Reading the statement from the White House, what strikes me is that there is nothing new in what’s being asked: responsible governments seek to secure a nation’s domestic interest. Without diving too deeply into hegemonic stability theory, the United States carries an additional responsibility in the global economy and with extended supply chains, that responsibility extends to the the safeguarding of global trade and the flow of products. The Obama Adminstration appropriately used more business-oriented and supply chain terminology for an undertaking the US government has assumed since the 1940s.
Government is not responsible to ensure I have a fresh flow of iPads, bottles of Bandol 2007 red wine, Kobe beef or any other product imported to the United States. The Government is responsible for ensuring that vital items – those which are important to national security – are protected. Energy, medicine, basic sustenance, to name a few.
Governments are also called upon to assist when events impact the supply chains – natural and man-made disasters. For this reason we witness the global community rallying when events such as the Japan tsunami or the floods in Thailand strike. The need to rapidly get these areas back on their feet is important to the global economy.

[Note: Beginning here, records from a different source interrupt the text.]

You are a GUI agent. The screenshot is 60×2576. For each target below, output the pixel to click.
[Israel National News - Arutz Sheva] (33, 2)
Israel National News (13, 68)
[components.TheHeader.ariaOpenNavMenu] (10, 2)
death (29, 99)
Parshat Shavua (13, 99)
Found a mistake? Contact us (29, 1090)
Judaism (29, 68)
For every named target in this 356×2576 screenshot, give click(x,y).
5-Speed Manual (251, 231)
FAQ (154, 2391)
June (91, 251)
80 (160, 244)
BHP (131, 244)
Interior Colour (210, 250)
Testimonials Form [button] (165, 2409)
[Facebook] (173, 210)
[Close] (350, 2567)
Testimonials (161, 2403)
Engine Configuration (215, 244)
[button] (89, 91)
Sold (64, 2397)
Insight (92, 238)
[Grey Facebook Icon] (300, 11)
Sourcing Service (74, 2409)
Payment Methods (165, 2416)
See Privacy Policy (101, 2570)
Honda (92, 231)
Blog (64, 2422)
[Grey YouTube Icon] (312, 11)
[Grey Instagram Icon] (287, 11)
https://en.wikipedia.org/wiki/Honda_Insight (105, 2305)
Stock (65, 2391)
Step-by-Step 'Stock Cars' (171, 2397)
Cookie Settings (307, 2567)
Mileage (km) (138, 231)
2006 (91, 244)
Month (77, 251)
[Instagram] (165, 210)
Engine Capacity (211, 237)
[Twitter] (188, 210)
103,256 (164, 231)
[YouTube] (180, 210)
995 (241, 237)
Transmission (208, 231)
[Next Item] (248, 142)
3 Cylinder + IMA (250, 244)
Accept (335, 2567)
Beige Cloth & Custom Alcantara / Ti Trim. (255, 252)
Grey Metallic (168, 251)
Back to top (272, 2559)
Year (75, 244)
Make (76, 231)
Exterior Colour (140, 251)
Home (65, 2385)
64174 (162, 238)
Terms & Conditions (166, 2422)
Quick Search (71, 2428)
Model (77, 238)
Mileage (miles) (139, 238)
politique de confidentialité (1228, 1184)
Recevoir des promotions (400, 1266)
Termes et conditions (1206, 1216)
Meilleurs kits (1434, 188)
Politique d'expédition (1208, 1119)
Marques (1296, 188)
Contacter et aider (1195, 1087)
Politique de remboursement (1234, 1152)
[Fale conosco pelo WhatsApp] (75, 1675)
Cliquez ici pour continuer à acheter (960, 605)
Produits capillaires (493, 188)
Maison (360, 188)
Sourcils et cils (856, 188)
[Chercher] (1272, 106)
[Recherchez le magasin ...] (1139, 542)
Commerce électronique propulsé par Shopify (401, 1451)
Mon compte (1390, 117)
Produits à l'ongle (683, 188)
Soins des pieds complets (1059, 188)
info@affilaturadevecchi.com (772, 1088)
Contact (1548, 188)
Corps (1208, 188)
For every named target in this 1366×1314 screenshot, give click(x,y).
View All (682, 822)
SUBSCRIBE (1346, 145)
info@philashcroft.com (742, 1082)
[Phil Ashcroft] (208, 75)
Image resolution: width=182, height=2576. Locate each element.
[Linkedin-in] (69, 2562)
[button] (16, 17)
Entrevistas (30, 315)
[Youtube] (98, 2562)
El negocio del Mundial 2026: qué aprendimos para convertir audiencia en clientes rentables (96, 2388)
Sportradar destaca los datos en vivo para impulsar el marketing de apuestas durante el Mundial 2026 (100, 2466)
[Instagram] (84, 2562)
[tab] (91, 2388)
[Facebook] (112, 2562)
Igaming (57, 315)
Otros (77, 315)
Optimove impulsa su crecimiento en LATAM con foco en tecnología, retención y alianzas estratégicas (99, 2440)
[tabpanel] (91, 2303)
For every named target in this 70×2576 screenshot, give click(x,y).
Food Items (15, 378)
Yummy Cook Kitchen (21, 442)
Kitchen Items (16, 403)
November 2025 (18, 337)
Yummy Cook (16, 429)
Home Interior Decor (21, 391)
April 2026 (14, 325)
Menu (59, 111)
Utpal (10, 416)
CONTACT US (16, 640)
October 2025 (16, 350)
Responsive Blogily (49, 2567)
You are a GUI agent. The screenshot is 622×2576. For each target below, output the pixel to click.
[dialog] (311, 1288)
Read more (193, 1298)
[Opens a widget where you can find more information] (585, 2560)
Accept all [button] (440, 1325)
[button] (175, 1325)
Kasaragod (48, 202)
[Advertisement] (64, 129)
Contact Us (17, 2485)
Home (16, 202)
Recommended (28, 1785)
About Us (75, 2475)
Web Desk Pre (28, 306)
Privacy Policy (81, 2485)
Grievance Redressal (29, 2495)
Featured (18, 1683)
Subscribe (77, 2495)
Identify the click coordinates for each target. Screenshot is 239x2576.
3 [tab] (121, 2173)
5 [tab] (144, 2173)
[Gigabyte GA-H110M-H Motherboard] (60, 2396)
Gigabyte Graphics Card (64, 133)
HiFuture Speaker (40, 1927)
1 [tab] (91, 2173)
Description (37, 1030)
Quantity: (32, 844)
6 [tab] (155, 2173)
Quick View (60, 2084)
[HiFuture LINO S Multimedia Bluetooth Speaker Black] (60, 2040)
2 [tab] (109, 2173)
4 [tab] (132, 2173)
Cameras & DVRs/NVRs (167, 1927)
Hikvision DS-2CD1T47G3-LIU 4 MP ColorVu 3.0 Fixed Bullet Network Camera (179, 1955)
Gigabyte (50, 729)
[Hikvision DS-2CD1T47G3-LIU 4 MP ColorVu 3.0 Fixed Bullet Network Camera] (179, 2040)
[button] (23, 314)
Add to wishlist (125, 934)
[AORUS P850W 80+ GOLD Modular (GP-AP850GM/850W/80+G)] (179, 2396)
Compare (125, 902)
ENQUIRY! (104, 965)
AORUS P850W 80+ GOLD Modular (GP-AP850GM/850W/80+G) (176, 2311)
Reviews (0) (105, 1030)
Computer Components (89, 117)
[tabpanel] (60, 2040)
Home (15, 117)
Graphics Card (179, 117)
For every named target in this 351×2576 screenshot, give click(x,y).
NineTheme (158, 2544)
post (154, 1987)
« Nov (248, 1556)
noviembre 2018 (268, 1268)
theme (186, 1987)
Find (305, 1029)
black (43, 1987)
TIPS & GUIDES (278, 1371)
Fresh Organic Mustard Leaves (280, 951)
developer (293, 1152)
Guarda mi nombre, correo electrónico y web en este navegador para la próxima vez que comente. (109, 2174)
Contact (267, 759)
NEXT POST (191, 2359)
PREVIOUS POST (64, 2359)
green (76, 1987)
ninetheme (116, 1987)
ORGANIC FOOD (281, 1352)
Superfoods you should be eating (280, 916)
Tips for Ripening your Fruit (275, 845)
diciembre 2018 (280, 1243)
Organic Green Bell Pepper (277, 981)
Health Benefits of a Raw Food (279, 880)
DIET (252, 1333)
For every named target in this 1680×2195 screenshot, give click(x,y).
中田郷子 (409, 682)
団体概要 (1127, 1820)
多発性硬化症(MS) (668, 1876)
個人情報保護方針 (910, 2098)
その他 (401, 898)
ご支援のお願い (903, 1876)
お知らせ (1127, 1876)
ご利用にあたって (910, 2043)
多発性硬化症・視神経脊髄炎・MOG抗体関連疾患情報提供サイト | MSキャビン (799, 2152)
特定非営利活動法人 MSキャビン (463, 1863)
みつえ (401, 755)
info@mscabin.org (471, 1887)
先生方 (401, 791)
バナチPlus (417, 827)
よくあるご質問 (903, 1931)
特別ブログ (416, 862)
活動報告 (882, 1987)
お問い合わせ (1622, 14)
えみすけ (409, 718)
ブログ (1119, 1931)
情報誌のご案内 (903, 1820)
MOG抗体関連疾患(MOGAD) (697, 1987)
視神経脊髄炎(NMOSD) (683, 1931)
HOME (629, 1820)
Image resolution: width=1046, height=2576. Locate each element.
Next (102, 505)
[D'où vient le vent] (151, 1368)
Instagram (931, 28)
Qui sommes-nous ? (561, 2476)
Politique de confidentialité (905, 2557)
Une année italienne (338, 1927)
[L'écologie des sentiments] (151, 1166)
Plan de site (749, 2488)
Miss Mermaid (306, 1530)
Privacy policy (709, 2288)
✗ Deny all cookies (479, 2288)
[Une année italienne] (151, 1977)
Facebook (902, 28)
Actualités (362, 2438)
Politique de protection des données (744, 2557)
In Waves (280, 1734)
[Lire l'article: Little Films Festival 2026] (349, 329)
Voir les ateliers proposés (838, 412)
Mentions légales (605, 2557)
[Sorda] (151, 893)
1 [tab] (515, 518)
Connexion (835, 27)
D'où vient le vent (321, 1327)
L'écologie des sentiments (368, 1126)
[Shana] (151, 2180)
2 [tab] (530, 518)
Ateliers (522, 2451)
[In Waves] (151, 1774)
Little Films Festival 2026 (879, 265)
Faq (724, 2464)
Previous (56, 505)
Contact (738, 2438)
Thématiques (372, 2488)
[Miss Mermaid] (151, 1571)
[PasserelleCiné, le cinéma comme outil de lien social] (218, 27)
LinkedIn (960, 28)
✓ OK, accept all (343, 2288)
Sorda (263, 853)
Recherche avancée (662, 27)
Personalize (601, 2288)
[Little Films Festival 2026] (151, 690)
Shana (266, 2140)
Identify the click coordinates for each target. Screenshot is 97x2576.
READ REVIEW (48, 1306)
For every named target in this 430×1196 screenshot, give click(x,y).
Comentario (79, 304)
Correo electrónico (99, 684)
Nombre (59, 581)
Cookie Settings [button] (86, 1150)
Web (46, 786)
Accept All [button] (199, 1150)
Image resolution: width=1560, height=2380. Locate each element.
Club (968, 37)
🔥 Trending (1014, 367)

The video from the Navy is a great piece on the role of an extended government:
Governments provide an ecosystem for supply chains to compete. It is up to companies to focus on the fundamentals to achieve their goals. End-to-end visibility and an understanding of the impact of these events on the business are the first steps. Once organizations gain this real-time visibility, they can begin to put in place the executionable means to gain constant business process improvements – in other words, to become more operationally responsive.